* What to work on *
Write down each of the records again, exactly and in full.
Segment Start: The data
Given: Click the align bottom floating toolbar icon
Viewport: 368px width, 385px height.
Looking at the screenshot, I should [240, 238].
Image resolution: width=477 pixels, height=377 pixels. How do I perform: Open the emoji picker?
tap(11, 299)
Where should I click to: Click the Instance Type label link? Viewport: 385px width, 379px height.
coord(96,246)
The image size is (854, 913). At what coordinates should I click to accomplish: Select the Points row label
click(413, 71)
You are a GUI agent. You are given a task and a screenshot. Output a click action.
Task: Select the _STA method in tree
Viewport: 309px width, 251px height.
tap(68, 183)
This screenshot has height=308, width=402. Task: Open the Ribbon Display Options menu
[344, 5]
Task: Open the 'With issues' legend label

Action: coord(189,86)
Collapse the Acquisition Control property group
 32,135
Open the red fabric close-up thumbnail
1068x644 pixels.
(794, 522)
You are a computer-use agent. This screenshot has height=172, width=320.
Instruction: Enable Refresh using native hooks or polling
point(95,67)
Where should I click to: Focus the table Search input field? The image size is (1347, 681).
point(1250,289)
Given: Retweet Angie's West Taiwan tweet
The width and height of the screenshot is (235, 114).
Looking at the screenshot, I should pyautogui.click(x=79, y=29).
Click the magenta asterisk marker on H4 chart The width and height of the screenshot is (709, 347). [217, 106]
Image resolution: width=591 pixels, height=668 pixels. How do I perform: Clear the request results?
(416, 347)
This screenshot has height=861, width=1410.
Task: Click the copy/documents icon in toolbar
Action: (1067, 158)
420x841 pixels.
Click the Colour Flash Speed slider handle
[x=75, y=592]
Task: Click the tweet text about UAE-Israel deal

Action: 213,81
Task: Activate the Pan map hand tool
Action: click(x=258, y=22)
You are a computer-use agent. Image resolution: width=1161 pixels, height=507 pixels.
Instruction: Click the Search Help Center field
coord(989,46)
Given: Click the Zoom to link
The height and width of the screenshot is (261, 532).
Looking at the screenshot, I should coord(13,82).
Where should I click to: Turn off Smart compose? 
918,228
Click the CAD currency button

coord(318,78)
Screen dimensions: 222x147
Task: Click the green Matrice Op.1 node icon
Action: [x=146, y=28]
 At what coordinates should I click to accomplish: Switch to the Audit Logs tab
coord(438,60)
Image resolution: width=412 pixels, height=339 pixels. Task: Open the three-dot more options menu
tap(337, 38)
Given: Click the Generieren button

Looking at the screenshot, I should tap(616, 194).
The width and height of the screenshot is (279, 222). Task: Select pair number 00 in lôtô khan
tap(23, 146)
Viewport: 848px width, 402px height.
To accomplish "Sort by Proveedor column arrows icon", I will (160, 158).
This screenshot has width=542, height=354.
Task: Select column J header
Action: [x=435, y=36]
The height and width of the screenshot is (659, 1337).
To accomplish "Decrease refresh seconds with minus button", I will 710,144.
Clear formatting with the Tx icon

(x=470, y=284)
Segment End: The data
* Result of the exercise *
Given: Click the align bottom floating toolbar icon
Viewport: 368px width, 385px height.
Looking at the screenshot, I should [240, 238].
Image resolution: width=477 pixels, height=377 pixels. How do I perform: Open the emoji picker?
tap(11, 299)
Where should I click to: Click the Instance Type label link? Viewport: 385px width, 379px height.
coord(96,246)
The image size is (854, 913). At what coordinates should I click to accomplish: Select the Points row label
click(413, 71)
You are a GUI agent. You are given a task and a screenshot. Output a click action.
Task: Select the _STA method in tree
Viewport: 309px width, 251px height.
tap(68, 183)
This screenshot has height=308, width=402. Task: Open the Ribbon Display Options menu
[344, 5]
Task: Open the 'With issues' legend label

Action: coord(189,86)
Collapse the Acquisition Control property group
 32,135
Open the red fabric close-up thumbnail
1068x644 pixels.
(794, 522)
You are a computer-use agent. This screenshot has height=172, width=320.
Instruction: Enable Refresh using native hooks or polling
point(95,67)
Where should I click to: Focus the table Search input field? The image size is (1347, 681).
point(1250,289)
Given: Retweet Angie's West Taiwan tweet
The width and height of the screenshot is (235, 114).
Looking at the screenshot, I should pyautogui.click(x=79, y=29).
Click the magenta asterisk marker on H4 chart The width and height of the screenshot is (709, 347). [217, 106]
Image resolution: width=591 pixels, height=668 pixels. How do I perform: Clear the request results?
(416, 347)
This screenshot has height=861, width=1410.
Task: Click the copy/documents icon in toolbar
Action: (1067, 158)
420x841 pixels.
Click the Colour Flash Speed slider handle
[x=75, y=592]
Task: Click the tweet text about UAE-Israel deal

Action: 213,81
Task: Activate the Pan map hand tool
Action: click(x=258, y=22)
You are a computer-use agent. Image resolution: width=1161 pixels, height=507 pixels.
Instruction: Click the Search Help Center field
coord(989,46)
Given: Click the Zoom to link
The height and width of the screenshot is (261, 532).
Looking at the screenshot, I should coord(13,82).
Where should I click to: Turn off Smart compose? 
918,228
Click the CAD currency button

coord(318,78)
Screen dimensions: 222x147
Task: Click the green Matrice Op.1 node icon
Action: [x=146, y=28]
 At what coordinates should I click to accomplish: Switch to the Audit Logs tab
coord(438,60)
Image resolution: width=412 pixels, height=339 pixels. Task: Open the three-dot more options menu
tap(337, 38)
Given: Click the Generieren button

Looking at the screenshot, I should tap(616, 194).
The width and height of the screenshot is (279, 222). Task: Select pair number 00 in lôtô khan
tap(23, 146)
Viewport: 848px width, 402px height.
To accomplish "Sort by Proveedor column arrows icon", I will (160, 158).
This screenshot has width=542, height=354.
Task: Select column J header
Action: [x=435, y=36]
The height and width of the screenshot is (659, 1337).
To accomplish "Decrease refresh seconds with minus button", I will 710,144.
Clear formatting with the Tx icon

(x=470, y=284)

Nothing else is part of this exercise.